DAHA İYİ BİR DÜNYANIN UMUDU

Alp Ramazanoğlu |



2019’un sonu ve tabii 2020’nin başı önce Türkiye’nin yoğun gündemiyle daha sonra dünyayı sarsan ABD-İran gerilimiyle bir hayli meşgul oldu.

Ülkemizde yerli elektrikli otomobil, Kanal İstanbul, İdlib’den göç dalgası, Libya tezkeresi; dünyada ise Brexit, Avustralya’daki orman yangınları, Libya iç savaşı, Suriye meselesi, Irak olayları ve çok daha önemlisi ABD-İran gerilimi gündem yarattı. Tartışmalar, savaş tehditleri, suikastlar, hakaretler, intikam yeminleri, füze saldırıları… Hepsi yalnızca 15 gün içerisinde önümüze geldi.

Ve bunların en önemlileri öyle binlerce on binlerce kilometre uzağımızda değil yanı başımızda sınırdaş olduğumuz iki ülkede yaşandı!

ABD tarafından öldürülen İranlı general Kasım Süleymani

Okuyucuyu ayrı gazeteciyi apayrı yoran gündem bombardımanı biraz olsun hafiflemiş durumda. Peki biz dilimizi ısıralım; en azından hafiflemeye başladı diyelim.

*

Türkiye ve dünya büyük olaylarla ve savaş tehditleriyle gerilirken, bu güzel gezegenin çok küçük bir kısmı bambaşka bir gündemle bambaşka meselelerle meşguldü.

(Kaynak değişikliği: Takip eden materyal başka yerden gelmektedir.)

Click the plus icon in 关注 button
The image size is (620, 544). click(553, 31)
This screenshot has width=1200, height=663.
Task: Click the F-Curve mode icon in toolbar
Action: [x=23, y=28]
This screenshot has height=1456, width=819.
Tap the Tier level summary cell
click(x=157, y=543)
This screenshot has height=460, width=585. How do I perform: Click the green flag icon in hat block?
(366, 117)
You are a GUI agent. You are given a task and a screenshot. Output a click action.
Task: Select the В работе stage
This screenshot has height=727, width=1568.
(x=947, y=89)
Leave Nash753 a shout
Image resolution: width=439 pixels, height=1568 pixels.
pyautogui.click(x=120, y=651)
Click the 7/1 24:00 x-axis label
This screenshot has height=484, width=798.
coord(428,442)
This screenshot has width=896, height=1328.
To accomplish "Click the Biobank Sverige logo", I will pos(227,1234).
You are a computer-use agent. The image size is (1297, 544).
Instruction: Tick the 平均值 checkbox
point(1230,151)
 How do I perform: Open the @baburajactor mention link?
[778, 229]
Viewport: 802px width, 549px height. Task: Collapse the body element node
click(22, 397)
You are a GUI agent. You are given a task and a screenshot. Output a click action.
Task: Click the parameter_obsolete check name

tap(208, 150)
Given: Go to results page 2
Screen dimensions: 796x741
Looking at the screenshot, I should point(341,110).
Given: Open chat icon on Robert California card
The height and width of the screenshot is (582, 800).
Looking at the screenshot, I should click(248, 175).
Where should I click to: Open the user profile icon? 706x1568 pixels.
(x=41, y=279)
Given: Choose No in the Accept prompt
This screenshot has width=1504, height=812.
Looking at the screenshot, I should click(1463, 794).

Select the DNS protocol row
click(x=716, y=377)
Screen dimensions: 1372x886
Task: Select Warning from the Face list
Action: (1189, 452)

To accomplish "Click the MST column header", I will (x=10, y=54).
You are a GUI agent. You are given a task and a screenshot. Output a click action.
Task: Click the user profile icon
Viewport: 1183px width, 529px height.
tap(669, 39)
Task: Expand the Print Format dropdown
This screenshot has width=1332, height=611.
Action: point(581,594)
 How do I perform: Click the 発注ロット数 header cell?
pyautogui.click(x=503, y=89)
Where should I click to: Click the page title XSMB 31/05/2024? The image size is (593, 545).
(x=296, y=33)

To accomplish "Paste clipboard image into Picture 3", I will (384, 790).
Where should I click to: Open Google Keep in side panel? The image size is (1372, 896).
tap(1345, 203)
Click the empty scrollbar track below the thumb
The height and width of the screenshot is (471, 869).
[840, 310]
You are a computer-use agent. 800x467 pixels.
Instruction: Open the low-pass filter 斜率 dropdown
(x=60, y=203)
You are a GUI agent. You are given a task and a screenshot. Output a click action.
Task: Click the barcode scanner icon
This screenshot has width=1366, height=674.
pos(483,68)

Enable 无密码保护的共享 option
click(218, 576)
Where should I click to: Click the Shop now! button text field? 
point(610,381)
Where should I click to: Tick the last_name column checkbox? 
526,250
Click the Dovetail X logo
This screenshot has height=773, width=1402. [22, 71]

Finlandiya’nın 34 yaşındaki kadın başbakanı Sanna Marin, haftada 5 gün olan çalışma düzenini 4 güne indirmeyi; 2 gün olan hafta sonu tatilini 3 güne çıkarmayı tartışmaya açtı.

Dünyanın ve Finlandiya'nın en genç başbakanı Sanna Marin

Tabii o kadar da haksızlık etmeyelim Finlandiya’ya… Başbakan Marin, İran’ın Irak’ta ABD üslerine yönelik füze saldırısını kınamayı da ihmal etmedi. Böylece ABD’den yana tavrını da net olarak koymuş oldu. Doğru da yaptı. Rusya’nın Çin’in bile ölü taklidi yaptığı ortamda İran’a neden destek çıksın ki…

Fin halkı gündemsizlik içerisinde maceraya aç olabilir ama bu, dertsiz başlarına dert isteyecekleri anlamına gelmiyor.

Bundan yıllar önce bir dergi için İsveç’i tanıtan bir yazı hazırlamıştım. Araştırmalarım sonucu, yazımda da yer verdiğim bir problemleri vardı. Ülkenin en büyük sorunları arasında “Geyik kazaları” gösteriliyordu. 


Ormanlardan karayollarına ansızın çıkan geyikler nedeniyle milyonlarca dolarlık maddi hasar meydana geliyor, geyikler ölüyor ve bazı kazalarda insanlar yaşamını yitiriyordu. İsveç hükümeti, bu “büyük sorunu” çözemediği için sıkça eleştiriliyordu.

*

Atalarımız, sorunlar yumağı Orta Asya’dan göç etmeye karar vermekle doğru bir iş yapmış. Ama kalkıp Anadolu ve Trakya’ya göç edip, yurt edinmiş. Bir yanardağ gibi kaynayan, patlamaya hazır Ortadoğu, Balkanlar ve Kafkasya coğrafyalarının tam geçiş noktasını yurt edinmek; göç öncesi fizibilite çalışmalarını hiç yapılmadığını bizlere gösteriyor(!)…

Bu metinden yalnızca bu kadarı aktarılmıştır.